Changes in Protein Synthesis Induced by Chilling in Tomato Chloroplasts

To find out the effect of low temperature on the regulation of tomato chloroplast genes, the optimization of the system in chloroplast protein synthesis and the identification of the changes in chloroplast protein synthesis induced by chilling were studied. Incorporation reaction occurred rapidly at the first 30 minutes and was constantly maintained after 60 minutes. A broad optimal temperature on protein synthesis was found around 20 to $30^{\circ}C$. No difference was shown in the chloroplast protein synthesis under high light intensity (1600 ${\mu}E/m^2/s$) as well as under low light intensity (400 ${\mu}E/m^2/s$) even darkness. $K^+$, $Mg^{++}$ and ATP at an optimal concentration act as an activator, while DTT, chloramphenicol, cycloheximide, $Ca^{++}$ and inorganic phosphate act as an inhibitor in the chloroplast protein synthesis.
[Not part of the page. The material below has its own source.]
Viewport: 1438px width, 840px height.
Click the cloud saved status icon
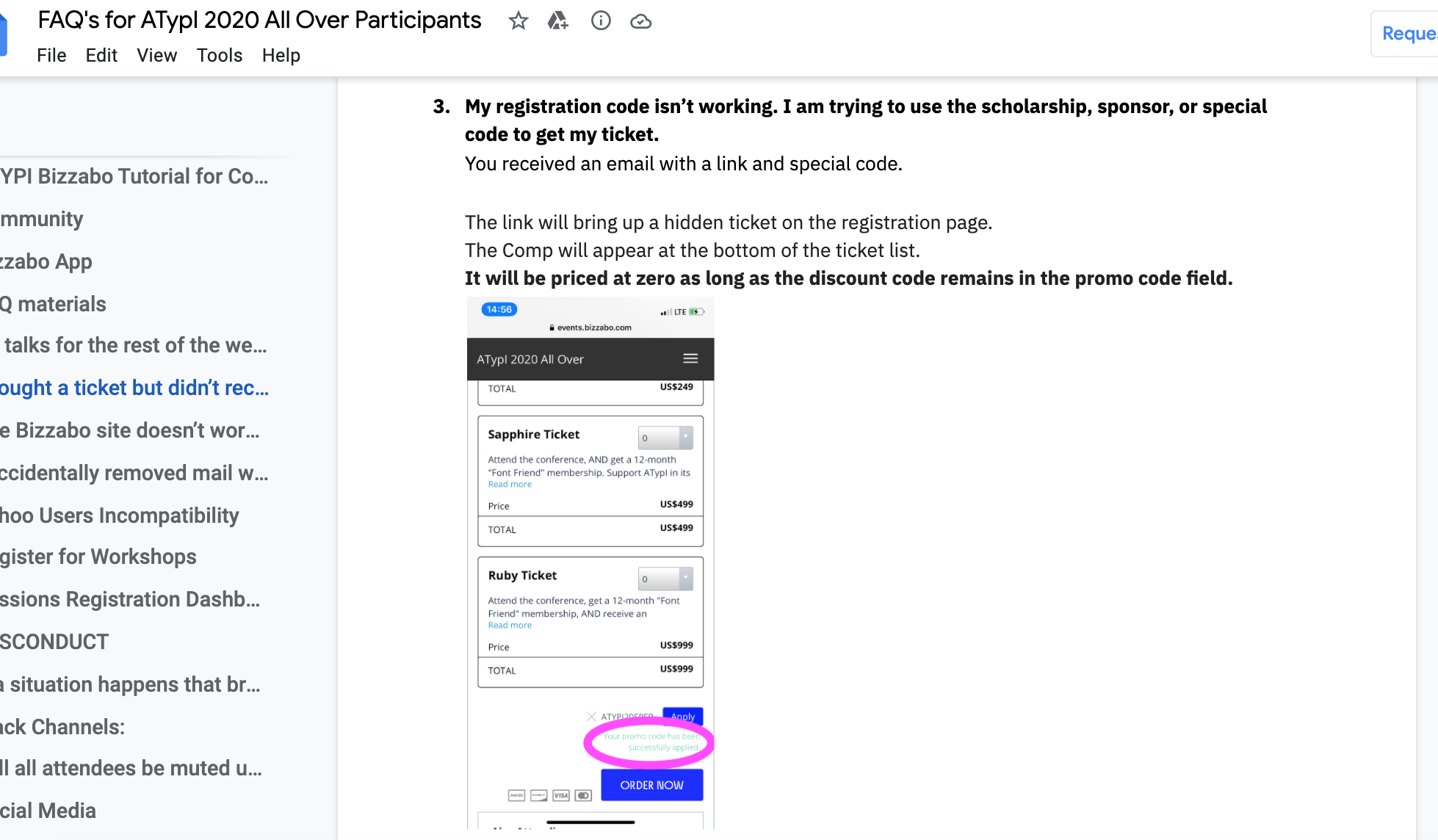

Synthesis of 15, 55 and 60 kd chloroplast encoded stromal proteins and 18, 24, 33 and 55 kd chloroplast encoded thylakoid membrane proteins were reduced by chilling, while 17 kd chloroplast encoded stromal protein and 16 kd chloroplast encoded thylakoid membrane protein was induced by chilling. It was expected that the 55 kd stromal protein would be the large subunit of rubisco and the 33 kd thylakoid membrane protein would be the D1 protein which was drastically reduced by chilling.